## TO DO:
1: In the appointment account, which two documents did the writer finally take as identification?
2: Reproduce the passage of the appointment account from "Why do they" up to and including "who failed me.".

## SOURCE EXTRACT:
== Segment start ==

The letter (which they’ve kindly kept) said something about bringing identification. Off the top of my head, it said “passport or birth certificate, or three other forms of identification such as driving licence etc”. Okay, my passport is in my maiden name, as is my birth certificate. I don’t drive, and “etc” could be anything. I looked at various letters – bank statements (do I really want them to take a photocopy of my bank statement?) electricity bill (addressed to Mr & Mrs, with no initials let alone first names) and in the end took my passport and my wedding certificate, and prayed that it would be enough.
Why do they always say “arrive ten minutes early” when they always seem to run late? I sat there for what felt like HOURS. At the desk, I babbled about my passport and signed a form, which could have been anything. I asked what the name of the doctor was, and was told that “it depended who picked my file up first”. I found a seat in the corner, and we waited. Every time the door opened and another name was called, my heart hit the roof of my mouth. I’d decided to let the anxiety do it’s thing – it wouldn’t look very good if I told the doctor I rarely go out, and I was sitting there as calm as a cucumber. Suddenly, I had a very good reason to feel anxious. For a brief moment, through the glass panel in the door, I swore I saw That Doctor from 2005. The one who failed me.

== Segment end ==

## PROVIDED RECORDS:
== Segment start ==

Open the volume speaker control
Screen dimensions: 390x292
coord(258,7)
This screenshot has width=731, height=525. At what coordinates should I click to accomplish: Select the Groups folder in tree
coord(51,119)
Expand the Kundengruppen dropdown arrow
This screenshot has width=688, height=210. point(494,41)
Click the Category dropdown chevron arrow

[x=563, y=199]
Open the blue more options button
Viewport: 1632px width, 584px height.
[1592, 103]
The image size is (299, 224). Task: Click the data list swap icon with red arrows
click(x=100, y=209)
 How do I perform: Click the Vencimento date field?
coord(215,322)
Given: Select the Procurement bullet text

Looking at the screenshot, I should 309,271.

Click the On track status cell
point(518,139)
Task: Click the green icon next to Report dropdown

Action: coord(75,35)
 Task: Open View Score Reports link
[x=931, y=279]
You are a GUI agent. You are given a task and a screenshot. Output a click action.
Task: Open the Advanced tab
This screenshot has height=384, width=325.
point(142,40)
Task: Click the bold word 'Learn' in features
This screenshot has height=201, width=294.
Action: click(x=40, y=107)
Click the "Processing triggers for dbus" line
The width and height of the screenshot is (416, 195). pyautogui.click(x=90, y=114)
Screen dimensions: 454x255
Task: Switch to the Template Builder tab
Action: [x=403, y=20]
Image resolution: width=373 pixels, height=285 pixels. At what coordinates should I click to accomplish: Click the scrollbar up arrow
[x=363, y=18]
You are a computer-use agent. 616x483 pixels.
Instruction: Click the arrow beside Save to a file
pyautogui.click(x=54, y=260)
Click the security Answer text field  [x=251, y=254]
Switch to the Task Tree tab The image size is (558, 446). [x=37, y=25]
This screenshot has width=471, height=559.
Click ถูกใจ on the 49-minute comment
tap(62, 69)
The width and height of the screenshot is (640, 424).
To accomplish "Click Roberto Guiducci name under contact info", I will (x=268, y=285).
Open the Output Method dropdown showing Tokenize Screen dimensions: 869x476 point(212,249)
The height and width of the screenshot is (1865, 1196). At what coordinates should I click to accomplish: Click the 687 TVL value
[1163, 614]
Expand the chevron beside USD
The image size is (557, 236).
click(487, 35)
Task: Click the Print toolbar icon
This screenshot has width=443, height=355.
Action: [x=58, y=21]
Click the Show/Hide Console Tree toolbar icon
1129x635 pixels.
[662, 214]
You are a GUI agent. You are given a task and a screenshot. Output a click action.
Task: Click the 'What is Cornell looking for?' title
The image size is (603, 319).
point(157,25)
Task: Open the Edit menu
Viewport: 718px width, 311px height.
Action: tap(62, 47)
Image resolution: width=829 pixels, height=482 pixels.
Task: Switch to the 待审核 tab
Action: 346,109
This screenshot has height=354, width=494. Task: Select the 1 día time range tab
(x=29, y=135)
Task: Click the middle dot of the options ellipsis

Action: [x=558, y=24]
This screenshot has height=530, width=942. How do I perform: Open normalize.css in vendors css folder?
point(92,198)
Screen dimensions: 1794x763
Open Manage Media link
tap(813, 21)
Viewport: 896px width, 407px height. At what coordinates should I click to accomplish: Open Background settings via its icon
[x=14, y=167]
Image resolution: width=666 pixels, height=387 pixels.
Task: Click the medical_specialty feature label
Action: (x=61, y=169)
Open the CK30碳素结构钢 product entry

== Segment end ==

## EXPECTED RESPONSES:
1: A passport and a wedding certificate.

2:
Why do they always say “arrive ten minutes early” when they always seem to run late? I sat there for what felt like HOURS. At the desk, I babbled about my passport and signed a form, which could have been anything. I asked what the name of the doctor was, and was told that “it depended who picked my file up first”. I found a seat in the corner, and we waited. Every time the door opened and another name was called, my heart hit the roof of my mouth. I’d decided to let the anxiety do it’s thing – it wouldn’t look very good if I told the doctor I rarely go out, and I was sitting there as calm as a cucumber. Suddenly, I had a very good reason to feel anxious. For a brief moment, through the glass panel in the door, I swore I saw That Doctor from 2005. The one who failed me.